Ma l'impresa di accingersi a fare opera di narrativa nelle lettere italiane aveva una sua difficoltà di natura linguistica, che il Manzoni sintetizza in una fondamentale lettera al Fauriel del 3 novembre 1821:

...Pensate invece a un italiano che, se non è toscano, scrive in una lingua che non ha quasi mai parlata, una lingua nella quale opere relative alle scienze morali sono così rare, dimodoché per le buone idee moderne non esiste un tipo generale di espressioni... A questo povero scrittore manca completamente un sentimento, per così dire, di comunione col suo lettore, manca la certezza di maneggiare uno strumento ugualmente conosciuto da entrambi... Orbene ditemi un po' cosa deve fare un italiano che, non sapendo far altro, vuole scrivere...
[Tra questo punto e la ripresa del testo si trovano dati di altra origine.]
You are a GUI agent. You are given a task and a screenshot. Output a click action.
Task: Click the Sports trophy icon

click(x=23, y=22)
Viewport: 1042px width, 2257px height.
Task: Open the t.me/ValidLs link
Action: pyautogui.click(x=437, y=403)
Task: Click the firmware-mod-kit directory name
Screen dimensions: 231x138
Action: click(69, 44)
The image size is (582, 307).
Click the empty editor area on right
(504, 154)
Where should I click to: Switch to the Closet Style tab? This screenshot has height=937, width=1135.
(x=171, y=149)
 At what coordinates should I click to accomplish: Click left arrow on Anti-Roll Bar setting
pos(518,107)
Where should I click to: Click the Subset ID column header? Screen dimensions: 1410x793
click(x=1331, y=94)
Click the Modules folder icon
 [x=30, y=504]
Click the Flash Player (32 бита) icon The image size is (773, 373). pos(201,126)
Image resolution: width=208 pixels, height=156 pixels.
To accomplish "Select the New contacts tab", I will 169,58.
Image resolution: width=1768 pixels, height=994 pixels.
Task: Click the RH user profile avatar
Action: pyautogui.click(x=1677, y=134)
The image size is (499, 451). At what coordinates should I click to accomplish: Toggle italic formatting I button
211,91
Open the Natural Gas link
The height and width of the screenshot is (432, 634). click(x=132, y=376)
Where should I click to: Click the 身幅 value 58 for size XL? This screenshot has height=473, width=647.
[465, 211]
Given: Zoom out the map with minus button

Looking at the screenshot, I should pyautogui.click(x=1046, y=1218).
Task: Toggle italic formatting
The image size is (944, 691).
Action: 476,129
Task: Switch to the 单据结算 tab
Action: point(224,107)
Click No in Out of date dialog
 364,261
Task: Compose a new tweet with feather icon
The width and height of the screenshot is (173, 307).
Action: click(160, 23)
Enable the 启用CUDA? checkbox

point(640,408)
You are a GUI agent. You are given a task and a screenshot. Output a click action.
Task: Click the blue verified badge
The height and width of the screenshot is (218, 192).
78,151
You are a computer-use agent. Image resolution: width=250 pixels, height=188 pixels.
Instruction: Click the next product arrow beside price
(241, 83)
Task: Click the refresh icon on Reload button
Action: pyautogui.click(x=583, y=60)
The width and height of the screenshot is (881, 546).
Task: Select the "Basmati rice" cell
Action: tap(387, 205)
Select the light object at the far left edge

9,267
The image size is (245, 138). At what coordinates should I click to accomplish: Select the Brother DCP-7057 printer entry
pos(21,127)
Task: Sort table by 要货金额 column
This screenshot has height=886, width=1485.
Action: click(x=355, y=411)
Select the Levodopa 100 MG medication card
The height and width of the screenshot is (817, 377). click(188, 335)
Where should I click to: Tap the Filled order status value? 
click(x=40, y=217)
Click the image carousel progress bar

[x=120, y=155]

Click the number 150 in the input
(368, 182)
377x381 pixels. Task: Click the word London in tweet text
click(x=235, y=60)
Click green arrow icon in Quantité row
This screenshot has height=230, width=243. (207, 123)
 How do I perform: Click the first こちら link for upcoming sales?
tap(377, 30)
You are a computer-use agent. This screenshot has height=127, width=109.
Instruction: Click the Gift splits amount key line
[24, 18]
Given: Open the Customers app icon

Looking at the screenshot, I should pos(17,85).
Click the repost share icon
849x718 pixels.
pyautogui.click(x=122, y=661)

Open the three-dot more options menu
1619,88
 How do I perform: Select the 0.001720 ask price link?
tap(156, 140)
Fu con questi dubbi per la testa che il Manzoni si portò a Brusuglio, nell'aprile del '21, le Storie Milanesi del Ripamonti, e le opere economico-politiche di Melchiorre Gioia: quelle che saranno le sue principali fonti per il materiale storico del '600 lombardo. S'imbattè dunque nella grida che il dottor Azzeccagarbugli legge a Renzo, in cui si parlava delle pene che venivano comminate a chi minacciasse un parroco perché non facesse un matrimonio. Da lì gli nacque l'idea che il tema di un matrimonio contrastato sarebbe stato un buon soggetto per un romanzo.
Ma quali erano i modelli che il Manzoni aveva a disposizione per il romanzo? Innanzitutto l'Ivanhoe di Walter Scott, che però parve al Manzoni "difettoso", perchè "non ha abbastanza realtà": ecco ribadirsi con forza il tema fondamentale dell'arte del vero, che rimanda la concezione d'arte del Manzoni alla sua matrice cristiana. Questo tratto della poetica manzoniana risulta espresso in una celeberrima affermazione contenuta nella Lettera al Marchese Cesare d'Azeglio (datata 18 settembre 1823, cioè dopo la prima stesura del romanzo):

...che la poesia deva proporsi per oggetto il vero, come l'unica sorgente d'un diletto unico e durevole

Ecco dunque il miracolo del realismo manzoniano, che avevamo già posto embrionalmente presente nelle riflessioni giovanili sul metodo degli Ideologues. Dice bene l'Alberti:

...quel che si nasconde dietro la discrezione della forma, dietro il riserbo morale del Manzoni [è] una implacabile passione del vero, una volontà di affrontare e rappresentare la realtà che nelle storia della nostra letteratura è stata propriamente rivoluzionaria.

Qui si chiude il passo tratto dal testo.